Arthur had a working arrangement with the Waldorf school of Groningen that had been going on for some years. Each year a group of new classmates would start their school year off with a week of camping and farming. The Waldorf schools and the students at them are different from any others. The schools are anthroposophical and focus on creative, imaginative development of students with teachings from instructors who have more say in the curriculum - taught at a higher level.

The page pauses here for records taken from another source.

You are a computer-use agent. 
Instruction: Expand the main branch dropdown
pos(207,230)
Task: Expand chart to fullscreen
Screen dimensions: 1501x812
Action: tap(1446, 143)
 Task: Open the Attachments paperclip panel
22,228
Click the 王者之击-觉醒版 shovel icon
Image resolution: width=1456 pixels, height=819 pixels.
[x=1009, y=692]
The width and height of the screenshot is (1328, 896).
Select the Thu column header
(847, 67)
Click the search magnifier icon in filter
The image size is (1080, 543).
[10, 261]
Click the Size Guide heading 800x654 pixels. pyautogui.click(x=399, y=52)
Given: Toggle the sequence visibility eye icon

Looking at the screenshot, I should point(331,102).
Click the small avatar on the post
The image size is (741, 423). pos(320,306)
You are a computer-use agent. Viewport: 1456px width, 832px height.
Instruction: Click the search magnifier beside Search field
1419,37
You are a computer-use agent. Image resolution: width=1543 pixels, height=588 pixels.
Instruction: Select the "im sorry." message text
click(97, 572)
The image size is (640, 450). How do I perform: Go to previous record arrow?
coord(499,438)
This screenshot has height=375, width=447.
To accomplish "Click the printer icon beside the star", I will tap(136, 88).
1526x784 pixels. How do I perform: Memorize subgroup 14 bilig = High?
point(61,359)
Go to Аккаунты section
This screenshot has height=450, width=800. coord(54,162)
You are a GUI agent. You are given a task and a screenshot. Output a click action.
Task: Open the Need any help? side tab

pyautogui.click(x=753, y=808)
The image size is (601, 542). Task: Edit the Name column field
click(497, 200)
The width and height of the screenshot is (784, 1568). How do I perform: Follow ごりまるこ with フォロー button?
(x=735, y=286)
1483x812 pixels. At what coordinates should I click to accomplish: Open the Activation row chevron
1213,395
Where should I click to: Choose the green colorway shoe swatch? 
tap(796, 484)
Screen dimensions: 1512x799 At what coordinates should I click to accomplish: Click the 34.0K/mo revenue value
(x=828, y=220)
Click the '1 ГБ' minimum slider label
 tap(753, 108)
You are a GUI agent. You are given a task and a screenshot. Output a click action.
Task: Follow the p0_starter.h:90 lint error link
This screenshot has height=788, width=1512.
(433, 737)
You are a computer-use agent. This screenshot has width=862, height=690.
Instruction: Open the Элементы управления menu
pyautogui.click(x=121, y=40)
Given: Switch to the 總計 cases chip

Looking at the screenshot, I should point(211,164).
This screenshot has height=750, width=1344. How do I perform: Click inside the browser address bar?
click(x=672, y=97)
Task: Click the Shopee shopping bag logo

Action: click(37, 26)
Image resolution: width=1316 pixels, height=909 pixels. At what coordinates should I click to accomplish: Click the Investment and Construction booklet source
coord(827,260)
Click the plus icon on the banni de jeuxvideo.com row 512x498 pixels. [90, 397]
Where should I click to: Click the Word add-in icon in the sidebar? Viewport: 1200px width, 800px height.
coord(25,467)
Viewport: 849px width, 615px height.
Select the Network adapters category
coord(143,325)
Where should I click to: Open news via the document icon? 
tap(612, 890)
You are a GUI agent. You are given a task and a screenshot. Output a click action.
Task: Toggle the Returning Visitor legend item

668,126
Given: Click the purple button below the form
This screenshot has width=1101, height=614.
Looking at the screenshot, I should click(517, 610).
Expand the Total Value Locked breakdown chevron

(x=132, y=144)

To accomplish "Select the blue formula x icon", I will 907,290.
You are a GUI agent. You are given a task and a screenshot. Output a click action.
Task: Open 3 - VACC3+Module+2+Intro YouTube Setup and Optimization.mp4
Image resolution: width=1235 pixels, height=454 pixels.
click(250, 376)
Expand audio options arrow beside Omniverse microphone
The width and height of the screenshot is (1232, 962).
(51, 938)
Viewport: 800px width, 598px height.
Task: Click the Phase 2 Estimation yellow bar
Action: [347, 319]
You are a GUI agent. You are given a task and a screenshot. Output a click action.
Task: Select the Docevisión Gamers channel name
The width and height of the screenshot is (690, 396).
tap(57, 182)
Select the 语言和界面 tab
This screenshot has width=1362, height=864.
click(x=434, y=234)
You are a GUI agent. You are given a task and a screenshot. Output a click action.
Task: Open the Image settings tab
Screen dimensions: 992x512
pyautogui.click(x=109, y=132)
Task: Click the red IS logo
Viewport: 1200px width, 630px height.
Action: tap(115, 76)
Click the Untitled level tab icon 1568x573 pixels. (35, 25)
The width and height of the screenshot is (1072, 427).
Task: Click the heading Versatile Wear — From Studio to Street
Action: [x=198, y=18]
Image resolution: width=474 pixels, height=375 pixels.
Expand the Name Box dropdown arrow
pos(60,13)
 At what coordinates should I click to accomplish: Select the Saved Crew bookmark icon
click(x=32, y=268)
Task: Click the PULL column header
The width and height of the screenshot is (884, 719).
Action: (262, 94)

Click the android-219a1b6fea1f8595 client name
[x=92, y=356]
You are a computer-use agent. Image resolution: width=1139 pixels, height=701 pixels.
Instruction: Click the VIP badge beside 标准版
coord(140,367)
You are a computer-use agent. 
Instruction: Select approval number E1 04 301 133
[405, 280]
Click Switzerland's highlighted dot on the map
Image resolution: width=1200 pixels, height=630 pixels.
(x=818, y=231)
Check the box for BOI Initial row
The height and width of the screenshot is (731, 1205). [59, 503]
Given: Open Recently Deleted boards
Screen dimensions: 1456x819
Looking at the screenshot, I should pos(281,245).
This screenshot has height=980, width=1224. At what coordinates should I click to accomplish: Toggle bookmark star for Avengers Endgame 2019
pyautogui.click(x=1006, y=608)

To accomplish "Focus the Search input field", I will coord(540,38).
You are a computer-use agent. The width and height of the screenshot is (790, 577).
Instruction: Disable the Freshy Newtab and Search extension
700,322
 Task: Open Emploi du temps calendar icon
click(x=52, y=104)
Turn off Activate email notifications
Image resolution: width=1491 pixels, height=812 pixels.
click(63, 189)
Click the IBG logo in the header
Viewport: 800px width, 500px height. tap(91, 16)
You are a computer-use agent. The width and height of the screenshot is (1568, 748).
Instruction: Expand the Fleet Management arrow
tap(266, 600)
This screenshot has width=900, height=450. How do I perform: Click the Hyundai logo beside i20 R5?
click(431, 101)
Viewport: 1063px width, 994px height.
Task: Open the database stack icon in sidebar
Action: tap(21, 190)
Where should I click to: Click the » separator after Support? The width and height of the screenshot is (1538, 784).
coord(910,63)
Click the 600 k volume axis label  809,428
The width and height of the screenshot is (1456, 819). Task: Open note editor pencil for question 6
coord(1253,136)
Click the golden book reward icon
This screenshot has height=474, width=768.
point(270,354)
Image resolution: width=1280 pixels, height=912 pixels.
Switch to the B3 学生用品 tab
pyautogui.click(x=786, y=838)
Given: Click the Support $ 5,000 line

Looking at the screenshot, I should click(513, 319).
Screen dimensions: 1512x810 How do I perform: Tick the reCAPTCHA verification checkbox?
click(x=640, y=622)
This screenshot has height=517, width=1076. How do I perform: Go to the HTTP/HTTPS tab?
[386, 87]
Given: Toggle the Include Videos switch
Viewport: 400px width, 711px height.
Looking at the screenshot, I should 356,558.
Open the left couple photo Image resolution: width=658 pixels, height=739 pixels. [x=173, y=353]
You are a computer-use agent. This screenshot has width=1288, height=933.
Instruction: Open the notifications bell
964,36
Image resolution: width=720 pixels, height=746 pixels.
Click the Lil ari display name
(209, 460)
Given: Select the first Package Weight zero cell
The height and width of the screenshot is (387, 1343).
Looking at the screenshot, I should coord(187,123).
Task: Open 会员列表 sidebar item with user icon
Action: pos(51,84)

Being in touch with nature was at the heart of this one week farm adventure for these students, but I couldn't help but observe the bonding that was continuously strengthening during their stay. These students would be classmates with only each other for the next six years. By the time school would finish for them, they would be more like brothers and sisters, each and every one of them. (Later, in Italy, I would see my theory on this different school structure come to life at a class reunion of 40-somes. It was much more like a family reunion. Amazing. More on that later.) If a trip of this nature was mandatory for students in the US at the beginning of each year, I could almost guarantee a drastic drop in bullying, outcast situations, dropouts, etc. To share such a unique and challenging event together when they were just meeting clearly set the perfect groundwork for friendship and respect upon return to reality.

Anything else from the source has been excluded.